Stated task: Retype the lines below, starting with the line that contains "The height and" and going on through the line that contains "tap(283, 564)". Leave the pictures out of your answer.
** begin Supplied data **
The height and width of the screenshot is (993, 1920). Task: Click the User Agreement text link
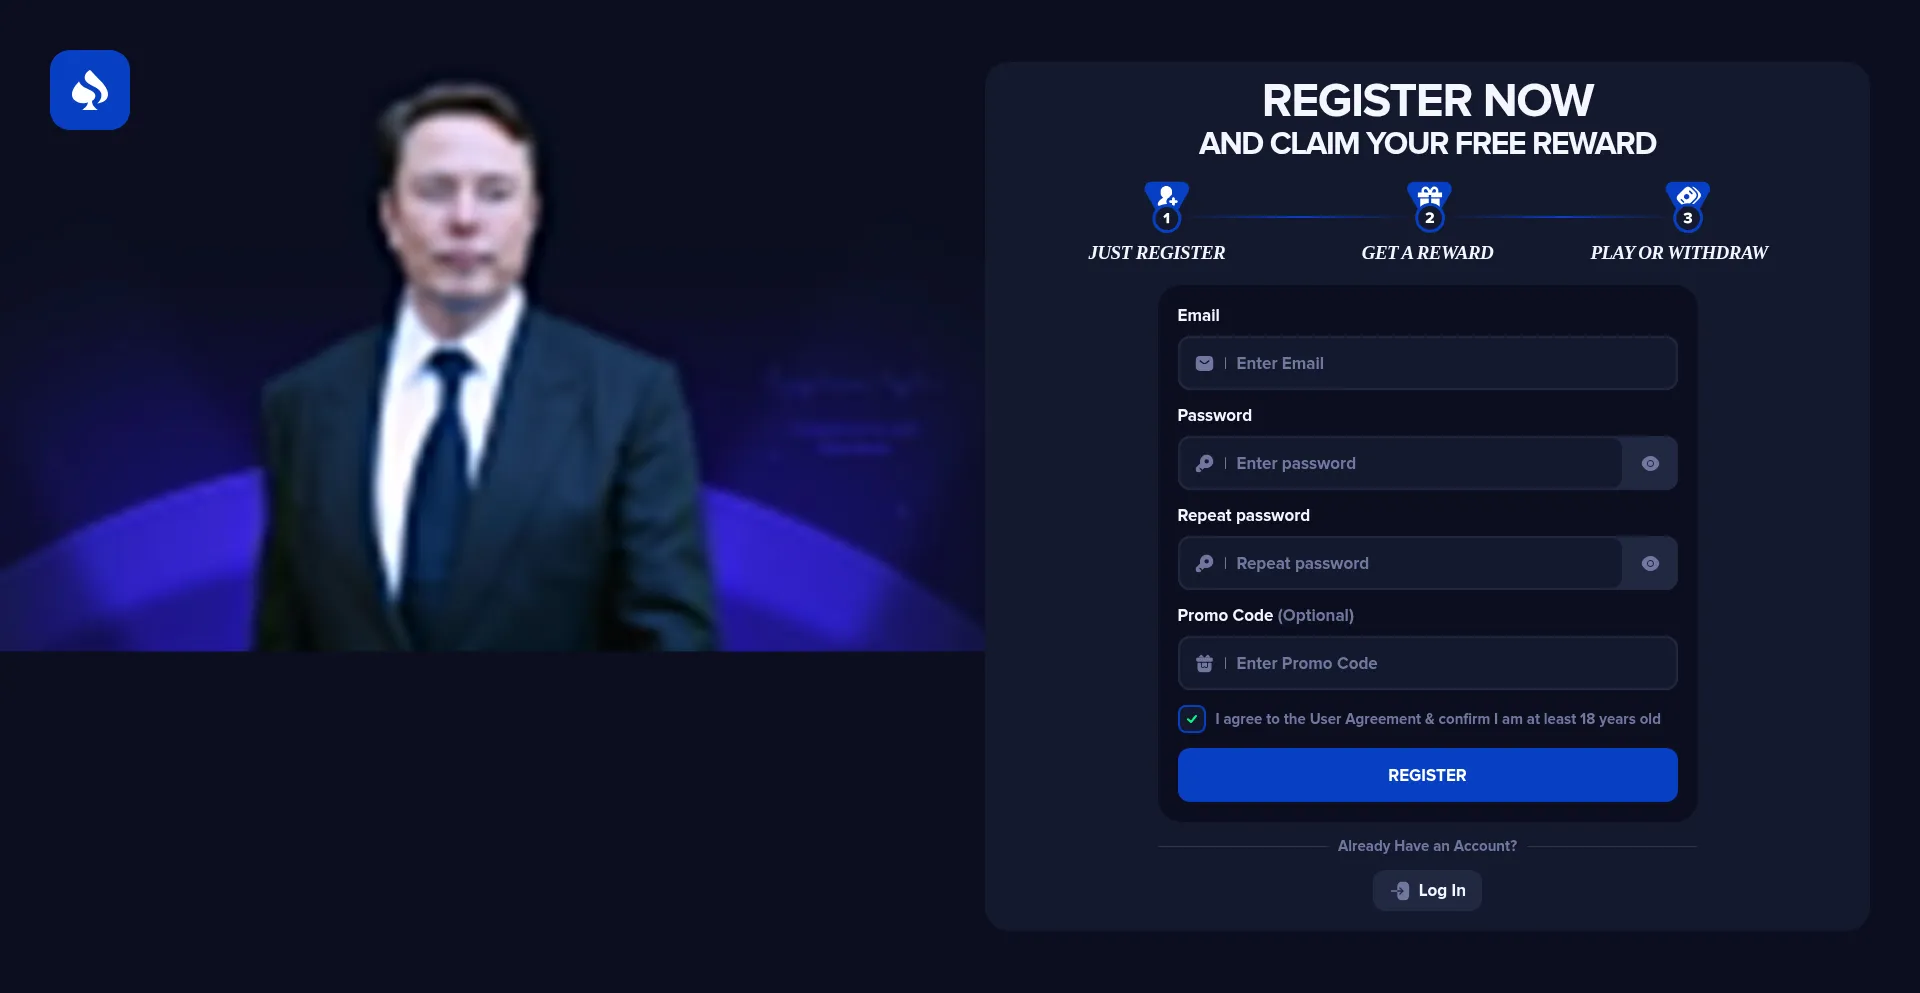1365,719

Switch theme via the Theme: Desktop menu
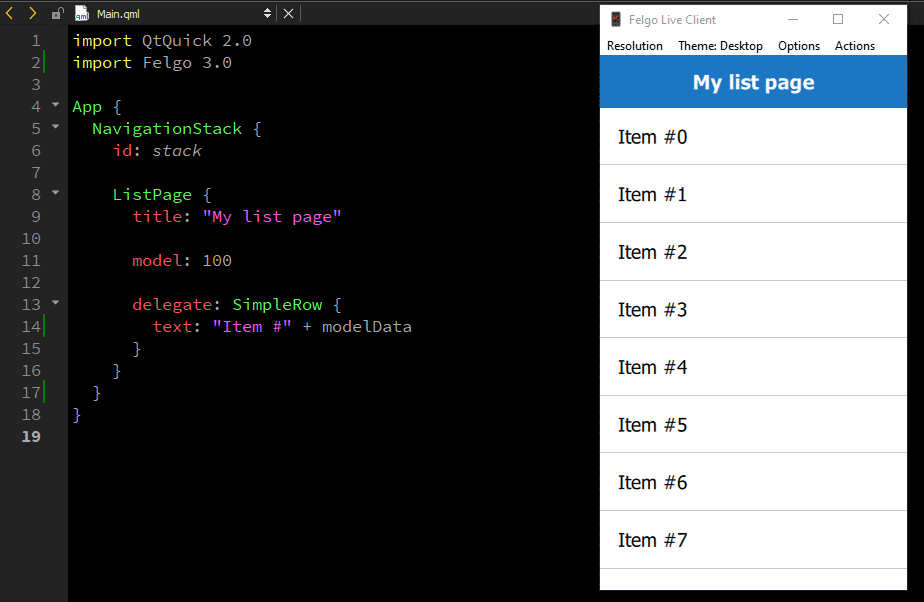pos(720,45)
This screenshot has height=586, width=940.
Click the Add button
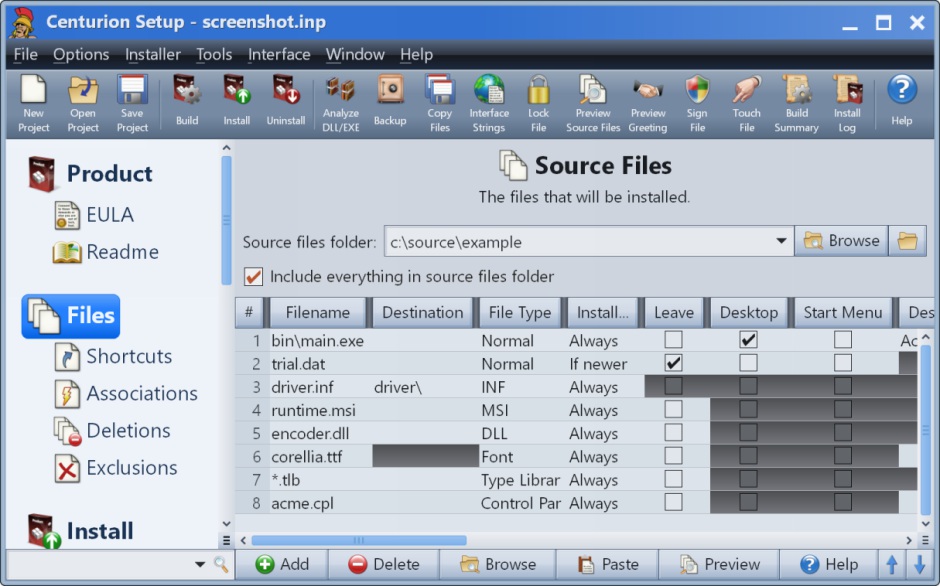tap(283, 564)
** end Supplied data **
** begin Supplied data **
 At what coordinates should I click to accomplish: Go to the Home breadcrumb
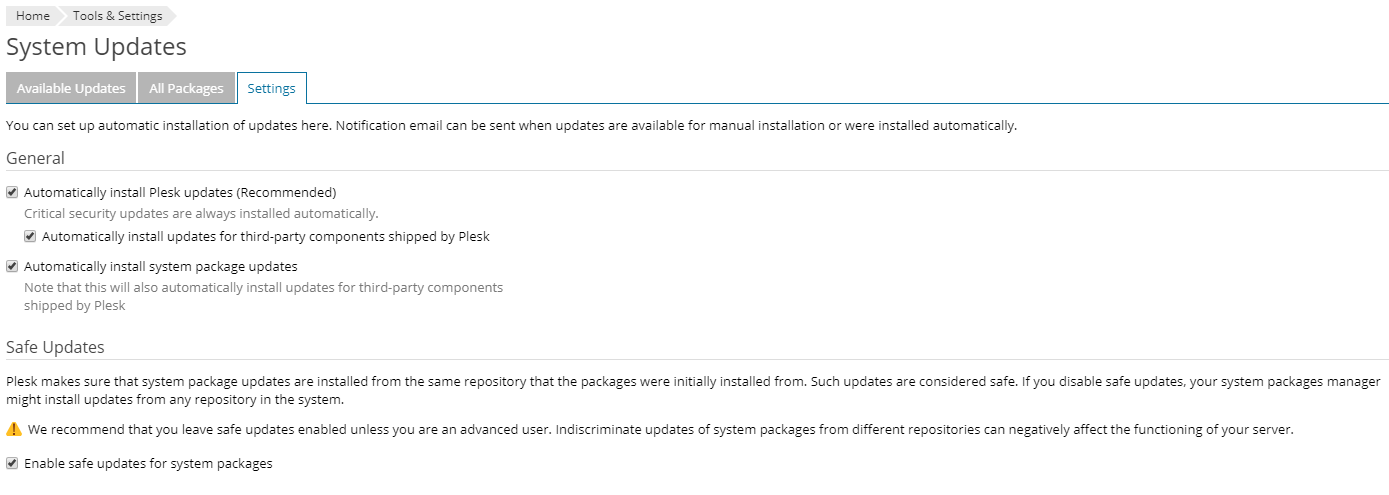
** end Supplied data **
Response for this exercise:
The height and width of the screenshot is (993, 1920). Task: Click the User Agreement text link
1365,719

Switch theme via the Theme: Desktop menu
pos(720,45)
This screenshot has height=586, width=940.
Click the Add button
tap(283, 564)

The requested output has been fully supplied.